Settlement. Pursuant to a warrant agency agreement between us and
Computershare Trust Company, N.A., as warrant agent, the common warrants will be issued in book-entry form and shall initially be represented only by one or more global warrants deposited with the warrant agent, as custodian on behalf of The
Depository Trust Company, or DTC, and registered in the name of Cede & Co., a nominee of DTC, or as otherwise directed by DTC. The pre-funded warrants will be issued as individual warrant agreements to the purchasers.

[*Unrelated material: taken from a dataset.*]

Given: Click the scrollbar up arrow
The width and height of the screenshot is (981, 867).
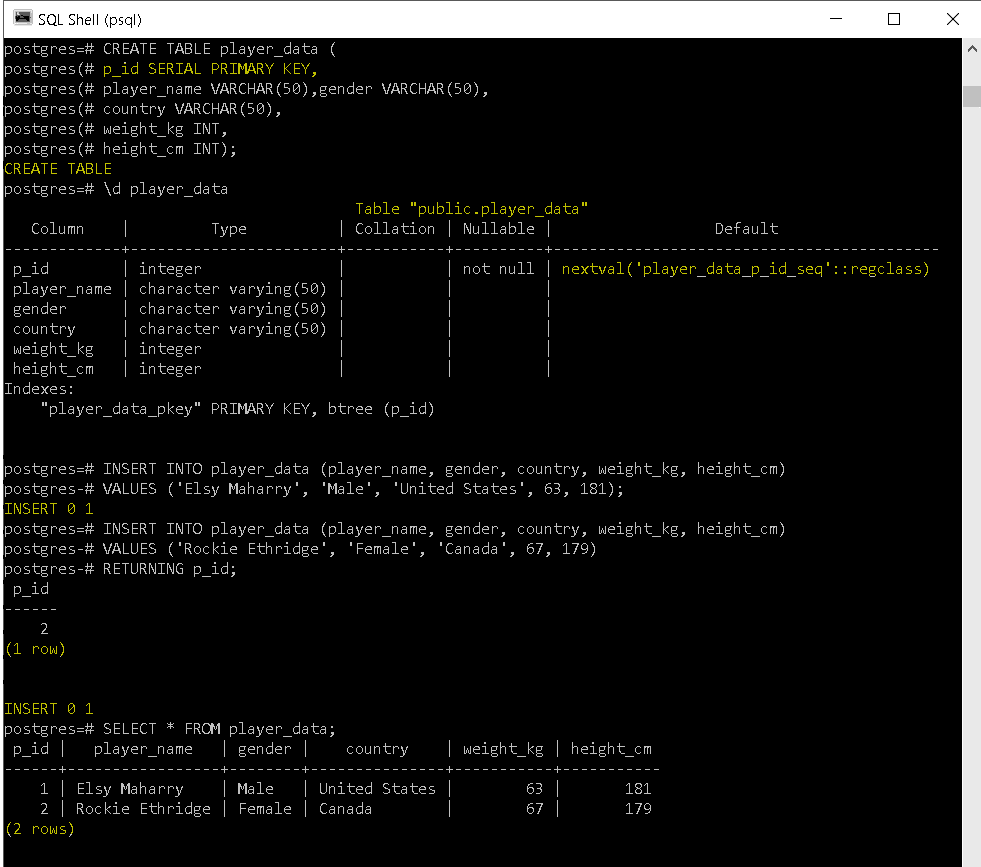Looking at the screenshot, I should pos(971,47).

Anti-Takeover Effects of Provisions of our Certificate of Incorporation and Bylaws
Classified Board
Our certificate of incorporation
provides that subject to the rights of holders of any one or more series of preferred stock to elect one or more directors, the board shall be divided into three classes, with the intention that each class consist of approximately one-third of the total number of our directors. Our stockholders elect only one class of directors each year. We believe that classification of our board of directors helps to assure the continuity of our business
strategies and policies. The classified board provision could have the effect of making the replacement of incumbent directors more time consuming and difficult. At least two annual meetings of our stockholders generally are required to effect a
change in a majority of our board of directors.
Removal of Directors; Filling Vacancies and Newly Created Directorships
Our certificate of incorporation and bylaws provide that subject to any limitations imposed by law and the rights of the holders of any series of our preferred
stock, the board of directors or any individual director may be removed from office by our stockholders only for cause. Subject to the rights of holders of any series of outstanding preferred stock, vacancies in the board and newly created
directorships shall, unless otherwise provided by law, be filled solely by the affirmative vote of a majority of directors then in office, or by a sole remaining director, and shall not be filled by stockholders. Our board of directors has the power
to fix the number of directors within a range specified in our amended and restated bylaws.